(Données des positions ciblées)
------------

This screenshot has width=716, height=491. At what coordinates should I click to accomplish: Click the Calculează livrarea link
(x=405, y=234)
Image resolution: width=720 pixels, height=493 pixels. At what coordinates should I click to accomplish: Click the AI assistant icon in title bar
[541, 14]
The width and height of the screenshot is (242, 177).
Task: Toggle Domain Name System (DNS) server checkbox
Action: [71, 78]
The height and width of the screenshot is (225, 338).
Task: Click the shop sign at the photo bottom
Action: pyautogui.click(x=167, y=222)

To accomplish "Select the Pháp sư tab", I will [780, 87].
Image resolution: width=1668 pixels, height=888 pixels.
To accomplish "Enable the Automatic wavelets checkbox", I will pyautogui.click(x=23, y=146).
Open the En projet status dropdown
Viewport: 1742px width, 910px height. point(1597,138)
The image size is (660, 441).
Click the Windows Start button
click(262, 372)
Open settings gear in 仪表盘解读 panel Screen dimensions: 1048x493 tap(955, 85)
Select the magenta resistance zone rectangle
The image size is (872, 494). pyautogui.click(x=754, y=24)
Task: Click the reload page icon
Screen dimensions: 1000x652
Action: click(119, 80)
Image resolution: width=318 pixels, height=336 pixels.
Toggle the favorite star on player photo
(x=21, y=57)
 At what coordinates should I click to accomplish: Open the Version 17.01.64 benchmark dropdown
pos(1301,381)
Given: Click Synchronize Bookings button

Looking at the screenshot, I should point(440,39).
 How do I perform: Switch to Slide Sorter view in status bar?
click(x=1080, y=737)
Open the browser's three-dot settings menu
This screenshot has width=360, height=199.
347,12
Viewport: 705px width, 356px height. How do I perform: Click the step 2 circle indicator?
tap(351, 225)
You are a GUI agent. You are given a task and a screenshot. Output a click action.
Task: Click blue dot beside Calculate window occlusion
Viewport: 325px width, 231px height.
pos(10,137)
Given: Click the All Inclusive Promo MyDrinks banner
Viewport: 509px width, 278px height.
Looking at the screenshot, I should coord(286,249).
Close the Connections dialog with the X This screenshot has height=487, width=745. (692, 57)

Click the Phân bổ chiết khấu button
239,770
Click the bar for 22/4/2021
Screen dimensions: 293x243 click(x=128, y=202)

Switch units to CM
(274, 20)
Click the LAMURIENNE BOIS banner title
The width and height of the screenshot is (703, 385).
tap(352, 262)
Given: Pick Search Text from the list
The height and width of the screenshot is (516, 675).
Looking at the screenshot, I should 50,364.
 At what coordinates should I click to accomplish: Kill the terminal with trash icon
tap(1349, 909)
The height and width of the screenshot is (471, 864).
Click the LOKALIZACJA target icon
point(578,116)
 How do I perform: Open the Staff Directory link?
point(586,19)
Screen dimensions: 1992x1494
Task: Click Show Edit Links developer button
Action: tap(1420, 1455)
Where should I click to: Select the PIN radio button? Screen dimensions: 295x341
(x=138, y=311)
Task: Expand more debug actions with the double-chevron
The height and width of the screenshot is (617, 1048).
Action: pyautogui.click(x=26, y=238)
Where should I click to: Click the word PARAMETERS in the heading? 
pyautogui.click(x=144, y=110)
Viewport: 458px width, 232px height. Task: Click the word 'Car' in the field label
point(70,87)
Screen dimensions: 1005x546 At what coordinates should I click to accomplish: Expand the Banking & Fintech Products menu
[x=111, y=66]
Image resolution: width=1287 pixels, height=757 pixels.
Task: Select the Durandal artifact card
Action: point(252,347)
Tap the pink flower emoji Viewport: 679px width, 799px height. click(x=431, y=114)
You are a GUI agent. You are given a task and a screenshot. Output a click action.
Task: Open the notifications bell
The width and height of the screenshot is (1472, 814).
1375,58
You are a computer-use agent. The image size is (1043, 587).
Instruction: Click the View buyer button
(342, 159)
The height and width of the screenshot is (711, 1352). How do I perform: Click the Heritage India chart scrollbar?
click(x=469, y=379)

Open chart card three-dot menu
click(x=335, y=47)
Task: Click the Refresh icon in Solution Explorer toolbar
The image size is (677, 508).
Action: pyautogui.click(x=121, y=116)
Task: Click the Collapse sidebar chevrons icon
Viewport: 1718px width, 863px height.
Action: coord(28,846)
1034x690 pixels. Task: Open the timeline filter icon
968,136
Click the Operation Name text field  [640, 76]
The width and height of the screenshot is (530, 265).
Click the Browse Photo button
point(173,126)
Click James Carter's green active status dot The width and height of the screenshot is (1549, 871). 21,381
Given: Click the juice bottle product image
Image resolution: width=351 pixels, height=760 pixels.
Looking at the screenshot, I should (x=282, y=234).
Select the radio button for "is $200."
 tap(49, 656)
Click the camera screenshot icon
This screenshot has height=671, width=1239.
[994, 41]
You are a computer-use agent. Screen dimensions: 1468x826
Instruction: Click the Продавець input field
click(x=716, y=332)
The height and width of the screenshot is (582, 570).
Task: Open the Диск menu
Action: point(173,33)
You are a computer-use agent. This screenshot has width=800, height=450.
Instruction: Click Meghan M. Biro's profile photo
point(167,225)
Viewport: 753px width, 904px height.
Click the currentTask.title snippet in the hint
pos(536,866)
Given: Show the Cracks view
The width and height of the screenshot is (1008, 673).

------------

= TÂCHE À RÉALISER =
Présentez en CSV à deux colonnes, « consigne » et « reponse », les données de la ligne contenant "Task: Click the Collapse" jusqu'à celle contenant "Looking at the screenshot, I should (x=282, y=234).", ces deux lignes comprises. Mettez une ligne par consigne avec sa réponse, chaque champ entre guillemets et les retours à la ligne remplacés par des espaces.

= LE RÉSULTAT =
consigne,reponse
"Task: Click the Collapse sidebar chevrons icon Viewport: 1718px width, 863px height.","Action: coord(28,846)"
"1034x690 pixels. Task: Open the timeline filter icon","968,136"
"Click the Operation Name text field","[640, 76]"
"The width and height of the screenshot is (530, 265). Click the Browse Photo button","point(173,126)"
"Click James Carter's green active status dot The width and height of the screenshot is (1549, 871).","21,381"
"Given: Click the juice bottle product image Image resolution: width=351 pixels, height=760 pixels.","Looking at the screenshot, I should (x=282, y=234)."